The last two papers deal with the everyday practices of clinicians, managers and patients and consider two additional boundaries:
between and within professions; and
the boundary between patient and professional.
In her article, Mo focuses on the way a reform of Norwegian hospital management leads to changes in the boundaries between clinical and managerial roles. She argues that it is very difficult to move managers with a physician background towards a general management logic. Physicians typically define their managerial role in medical terms. However, Mo shows that the new physician-manager role cannot be built on a constant presence in the clinic, and that this fact is handled very differently by the physician managers. Some managers enact an individualist type of managerial responsibility, whereas others enact a more collectivist type. Mo concludes that these variations in managerial strategy may become central to the way in which the clinic/administration boundary is drawn in the future. Finally, Winthereik addresses the way in which new information technologies in healthcare come to disturb common sense assumptions of the boundary between patients and professionals.

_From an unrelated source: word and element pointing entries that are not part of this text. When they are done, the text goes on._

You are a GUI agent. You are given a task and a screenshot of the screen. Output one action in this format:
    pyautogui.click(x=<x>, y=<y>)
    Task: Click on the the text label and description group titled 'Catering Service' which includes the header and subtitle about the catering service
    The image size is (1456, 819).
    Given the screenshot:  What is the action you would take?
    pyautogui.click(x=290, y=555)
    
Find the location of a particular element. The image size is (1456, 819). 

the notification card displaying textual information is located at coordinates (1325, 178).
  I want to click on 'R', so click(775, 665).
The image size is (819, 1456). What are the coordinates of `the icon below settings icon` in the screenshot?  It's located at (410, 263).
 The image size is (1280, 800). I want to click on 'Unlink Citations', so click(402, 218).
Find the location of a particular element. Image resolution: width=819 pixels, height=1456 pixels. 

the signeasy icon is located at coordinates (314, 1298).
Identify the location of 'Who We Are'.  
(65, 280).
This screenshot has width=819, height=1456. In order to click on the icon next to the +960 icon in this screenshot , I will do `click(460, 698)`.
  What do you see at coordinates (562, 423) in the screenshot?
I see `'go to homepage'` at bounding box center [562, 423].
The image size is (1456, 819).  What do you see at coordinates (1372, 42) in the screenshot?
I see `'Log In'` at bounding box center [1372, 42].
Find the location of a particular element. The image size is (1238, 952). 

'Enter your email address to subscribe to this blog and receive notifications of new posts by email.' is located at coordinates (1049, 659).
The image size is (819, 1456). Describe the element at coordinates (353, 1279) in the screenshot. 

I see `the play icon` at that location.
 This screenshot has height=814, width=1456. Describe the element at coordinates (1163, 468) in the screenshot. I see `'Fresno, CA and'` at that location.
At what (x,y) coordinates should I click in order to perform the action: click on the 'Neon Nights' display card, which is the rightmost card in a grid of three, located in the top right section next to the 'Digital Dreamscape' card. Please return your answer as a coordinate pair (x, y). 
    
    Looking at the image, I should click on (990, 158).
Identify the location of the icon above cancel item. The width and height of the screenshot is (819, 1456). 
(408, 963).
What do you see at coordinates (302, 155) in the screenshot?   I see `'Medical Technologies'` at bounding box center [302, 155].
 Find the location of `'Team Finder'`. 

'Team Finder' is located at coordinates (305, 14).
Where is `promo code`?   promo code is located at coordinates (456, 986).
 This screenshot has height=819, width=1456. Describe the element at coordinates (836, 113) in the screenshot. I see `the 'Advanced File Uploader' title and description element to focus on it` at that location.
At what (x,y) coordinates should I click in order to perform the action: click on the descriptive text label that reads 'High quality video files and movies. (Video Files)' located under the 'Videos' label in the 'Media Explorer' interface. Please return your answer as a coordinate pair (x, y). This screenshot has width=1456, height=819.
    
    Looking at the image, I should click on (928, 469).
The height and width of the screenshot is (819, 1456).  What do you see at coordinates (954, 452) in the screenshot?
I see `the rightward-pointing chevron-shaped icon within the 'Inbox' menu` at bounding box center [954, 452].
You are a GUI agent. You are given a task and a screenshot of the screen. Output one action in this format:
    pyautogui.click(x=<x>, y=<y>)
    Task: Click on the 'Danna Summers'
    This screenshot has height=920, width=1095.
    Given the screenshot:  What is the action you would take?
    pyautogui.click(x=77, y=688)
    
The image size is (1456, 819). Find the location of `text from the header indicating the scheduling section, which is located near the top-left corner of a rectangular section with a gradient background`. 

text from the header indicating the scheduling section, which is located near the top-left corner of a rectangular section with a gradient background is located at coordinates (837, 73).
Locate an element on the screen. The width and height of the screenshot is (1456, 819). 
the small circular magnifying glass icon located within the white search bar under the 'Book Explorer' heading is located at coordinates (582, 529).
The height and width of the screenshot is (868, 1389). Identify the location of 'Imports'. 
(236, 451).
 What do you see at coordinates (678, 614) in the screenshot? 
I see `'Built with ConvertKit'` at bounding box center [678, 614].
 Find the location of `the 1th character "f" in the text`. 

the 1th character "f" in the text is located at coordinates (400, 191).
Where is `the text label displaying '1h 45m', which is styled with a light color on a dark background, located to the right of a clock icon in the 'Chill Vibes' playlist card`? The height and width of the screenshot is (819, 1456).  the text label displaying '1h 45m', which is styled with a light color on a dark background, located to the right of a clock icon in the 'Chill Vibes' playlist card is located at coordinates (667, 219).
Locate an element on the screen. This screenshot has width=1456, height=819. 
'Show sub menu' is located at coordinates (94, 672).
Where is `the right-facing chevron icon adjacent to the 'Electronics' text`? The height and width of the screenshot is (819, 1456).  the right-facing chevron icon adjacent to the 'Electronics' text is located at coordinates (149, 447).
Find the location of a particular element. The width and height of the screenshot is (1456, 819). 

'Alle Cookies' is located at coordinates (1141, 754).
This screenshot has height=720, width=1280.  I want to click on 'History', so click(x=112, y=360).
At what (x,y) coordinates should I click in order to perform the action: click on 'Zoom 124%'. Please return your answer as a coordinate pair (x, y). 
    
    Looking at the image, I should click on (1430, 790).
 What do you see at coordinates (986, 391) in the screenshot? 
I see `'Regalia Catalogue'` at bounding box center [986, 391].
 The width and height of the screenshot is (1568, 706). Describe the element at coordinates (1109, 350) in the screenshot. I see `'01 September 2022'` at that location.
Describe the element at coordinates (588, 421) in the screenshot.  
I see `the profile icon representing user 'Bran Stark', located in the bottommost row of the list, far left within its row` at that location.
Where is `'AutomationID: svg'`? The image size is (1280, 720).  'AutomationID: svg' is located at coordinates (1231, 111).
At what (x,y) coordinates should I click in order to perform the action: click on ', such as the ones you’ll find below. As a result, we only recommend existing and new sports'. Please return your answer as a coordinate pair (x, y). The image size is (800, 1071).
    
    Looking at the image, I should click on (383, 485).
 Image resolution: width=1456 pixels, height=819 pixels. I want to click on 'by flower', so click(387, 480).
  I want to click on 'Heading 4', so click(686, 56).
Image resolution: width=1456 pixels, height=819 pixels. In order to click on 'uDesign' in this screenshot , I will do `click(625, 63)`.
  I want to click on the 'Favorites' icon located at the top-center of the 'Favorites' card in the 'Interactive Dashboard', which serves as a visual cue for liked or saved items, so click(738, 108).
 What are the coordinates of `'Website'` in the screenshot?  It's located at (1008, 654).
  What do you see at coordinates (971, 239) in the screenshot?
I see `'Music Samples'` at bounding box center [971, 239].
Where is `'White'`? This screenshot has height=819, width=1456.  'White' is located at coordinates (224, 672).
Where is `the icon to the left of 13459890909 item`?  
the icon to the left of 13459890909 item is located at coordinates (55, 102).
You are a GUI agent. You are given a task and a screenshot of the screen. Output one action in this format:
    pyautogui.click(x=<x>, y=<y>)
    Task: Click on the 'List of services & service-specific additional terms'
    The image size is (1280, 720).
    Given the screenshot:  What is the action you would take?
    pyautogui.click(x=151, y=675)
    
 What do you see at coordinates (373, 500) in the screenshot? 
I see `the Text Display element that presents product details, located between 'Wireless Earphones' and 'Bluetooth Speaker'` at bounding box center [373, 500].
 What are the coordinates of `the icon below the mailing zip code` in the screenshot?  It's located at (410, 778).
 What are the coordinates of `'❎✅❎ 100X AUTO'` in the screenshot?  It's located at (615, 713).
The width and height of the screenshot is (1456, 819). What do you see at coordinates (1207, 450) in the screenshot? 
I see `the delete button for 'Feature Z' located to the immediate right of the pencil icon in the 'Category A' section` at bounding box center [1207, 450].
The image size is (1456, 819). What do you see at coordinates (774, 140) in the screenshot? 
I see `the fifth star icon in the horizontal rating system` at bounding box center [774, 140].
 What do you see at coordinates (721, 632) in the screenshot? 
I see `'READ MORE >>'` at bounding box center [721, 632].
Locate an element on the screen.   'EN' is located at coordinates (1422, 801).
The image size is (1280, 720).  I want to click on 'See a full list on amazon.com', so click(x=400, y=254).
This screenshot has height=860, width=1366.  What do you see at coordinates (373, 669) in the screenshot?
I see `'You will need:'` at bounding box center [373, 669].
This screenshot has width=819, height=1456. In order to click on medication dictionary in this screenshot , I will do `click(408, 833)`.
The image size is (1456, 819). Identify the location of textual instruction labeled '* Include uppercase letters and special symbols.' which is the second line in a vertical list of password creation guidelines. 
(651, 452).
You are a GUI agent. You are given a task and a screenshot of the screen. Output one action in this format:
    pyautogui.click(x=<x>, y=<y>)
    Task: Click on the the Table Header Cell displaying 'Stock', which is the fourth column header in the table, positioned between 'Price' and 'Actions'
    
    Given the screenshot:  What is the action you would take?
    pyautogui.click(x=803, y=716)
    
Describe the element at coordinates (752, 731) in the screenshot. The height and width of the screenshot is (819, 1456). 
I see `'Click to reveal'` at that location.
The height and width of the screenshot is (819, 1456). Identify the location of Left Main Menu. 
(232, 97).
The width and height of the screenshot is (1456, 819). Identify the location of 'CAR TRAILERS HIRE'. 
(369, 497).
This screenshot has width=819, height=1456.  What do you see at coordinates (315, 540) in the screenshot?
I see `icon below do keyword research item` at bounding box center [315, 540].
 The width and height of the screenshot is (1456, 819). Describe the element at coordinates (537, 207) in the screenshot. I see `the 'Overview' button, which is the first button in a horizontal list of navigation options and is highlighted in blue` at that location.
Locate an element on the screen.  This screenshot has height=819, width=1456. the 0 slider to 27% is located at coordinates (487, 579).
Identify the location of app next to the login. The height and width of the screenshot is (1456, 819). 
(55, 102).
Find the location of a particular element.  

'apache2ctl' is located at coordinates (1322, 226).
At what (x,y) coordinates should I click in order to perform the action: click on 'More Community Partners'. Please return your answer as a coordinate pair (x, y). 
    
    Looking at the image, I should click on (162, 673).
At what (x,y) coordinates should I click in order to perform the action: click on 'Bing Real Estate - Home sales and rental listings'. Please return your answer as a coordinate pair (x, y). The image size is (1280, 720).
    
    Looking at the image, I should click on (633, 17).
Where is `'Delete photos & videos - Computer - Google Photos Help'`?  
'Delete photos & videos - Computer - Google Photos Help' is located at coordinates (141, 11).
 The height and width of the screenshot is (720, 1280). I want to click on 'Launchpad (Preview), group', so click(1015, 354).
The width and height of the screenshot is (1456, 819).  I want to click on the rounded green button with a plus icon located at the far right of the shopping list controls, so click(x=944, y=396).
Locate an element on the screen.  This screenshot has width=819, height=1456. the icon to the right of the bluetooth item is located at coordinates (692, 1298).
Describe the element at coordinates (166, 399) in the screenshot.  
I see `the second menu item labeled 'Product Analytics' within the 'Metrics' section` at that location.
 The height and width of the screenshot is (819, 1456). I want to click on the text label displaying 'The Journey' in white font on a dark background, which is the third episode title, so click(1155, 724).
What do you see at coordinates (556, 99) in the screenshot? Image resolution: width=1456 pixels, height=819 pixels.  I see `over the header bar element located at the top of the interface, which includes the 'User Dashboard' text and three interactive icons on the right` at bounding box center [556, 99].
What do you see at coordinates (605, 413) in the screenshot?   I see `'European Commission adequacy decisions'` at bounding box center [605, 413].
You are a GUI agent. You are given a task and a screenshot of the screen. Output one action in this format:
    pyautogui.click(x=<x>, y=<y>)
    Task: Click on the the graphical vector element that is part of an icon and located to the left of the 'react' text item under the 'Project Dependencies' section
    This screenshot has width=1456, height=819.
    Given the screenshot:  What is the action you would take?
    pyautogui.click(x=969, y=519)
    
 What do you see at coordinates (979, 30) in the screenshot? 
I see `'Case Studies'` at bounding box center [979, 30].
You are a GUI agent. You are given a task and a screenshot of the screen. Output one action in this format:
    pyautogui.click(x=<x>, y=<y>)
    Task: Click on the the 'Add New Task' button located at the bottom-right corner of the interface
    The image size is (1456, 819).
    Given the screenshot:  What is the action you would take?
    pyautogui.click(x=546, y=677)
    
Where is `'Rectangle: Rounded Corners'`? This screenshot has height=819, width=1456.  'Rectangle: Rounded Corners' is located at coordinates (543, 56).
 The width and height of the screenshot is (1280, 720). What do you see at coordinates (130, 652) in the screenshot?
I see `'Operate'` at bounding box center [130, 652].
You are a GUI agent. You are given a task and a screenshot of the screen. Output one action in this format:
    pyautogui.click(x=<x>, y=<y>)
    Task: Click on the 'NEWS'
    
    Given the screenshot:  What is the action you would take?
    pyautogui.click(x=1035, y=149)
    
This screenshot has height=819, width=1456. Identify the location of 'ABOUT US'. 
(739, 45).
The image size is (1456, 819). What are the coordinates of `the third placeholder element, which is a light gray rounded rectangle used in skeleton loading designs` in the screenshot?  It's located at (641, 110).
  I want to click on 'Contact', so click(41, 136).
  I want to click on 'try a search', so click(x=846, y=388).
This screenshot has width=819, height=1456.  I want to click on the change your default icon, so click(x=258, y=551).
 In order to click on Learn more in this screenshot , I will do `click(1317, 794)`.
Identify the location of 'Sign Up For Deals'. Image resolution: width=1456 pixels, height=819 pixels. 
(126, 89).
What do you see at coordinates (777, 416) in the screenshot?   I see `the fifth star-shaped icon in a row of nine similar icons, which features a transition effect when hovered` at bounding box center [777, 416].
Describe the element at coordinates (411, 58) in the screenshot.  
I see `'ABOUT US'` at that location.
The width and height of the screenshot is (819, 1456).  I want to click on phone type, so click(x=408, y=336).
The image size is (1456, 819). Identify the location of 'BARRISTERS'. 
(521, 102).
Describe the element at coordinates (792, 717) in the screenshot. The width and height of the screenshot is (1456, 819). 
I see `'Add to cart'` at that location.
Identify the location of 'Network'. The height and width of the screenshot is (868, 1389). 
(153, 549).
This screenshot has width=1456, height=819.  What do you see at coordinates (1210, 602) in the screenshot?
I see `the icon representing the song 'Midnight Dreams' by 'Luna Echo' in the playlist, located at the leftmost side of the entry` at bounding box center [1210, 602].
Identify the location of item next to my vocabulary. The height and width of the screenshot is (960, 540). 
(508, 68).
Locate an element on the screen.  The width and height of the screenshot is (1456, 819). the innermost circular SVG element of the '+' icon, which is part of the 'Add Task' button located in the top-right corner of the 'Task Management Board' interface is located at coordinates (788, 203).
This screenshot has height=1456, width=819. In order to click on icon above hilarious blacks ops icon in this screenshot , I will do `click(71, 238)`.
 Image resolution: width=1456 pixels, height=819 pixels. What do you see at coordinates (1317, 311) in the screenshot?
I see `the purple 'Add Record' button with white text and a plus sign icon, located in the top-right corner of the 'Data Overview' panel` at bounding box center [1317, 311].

Analysing an attempt to establish a shared maternity care record, which should bridge the gaps between patients and professionals, Winthereik shows that the record did not make patients behave the expected way – as better informed patients. Rather, patients became focused on disciplining the professionals to keeping proper records and thereby bridge gaps within the professions. In this way, the shared maternity record was simultaneously a failure and an eye-opener, and Winthereik concludes that we should be sensitive to the way boundaries are assumed, negotiated and created in any socio-technical arrangement – also in projects that explicitly aims at transgressing boundaries.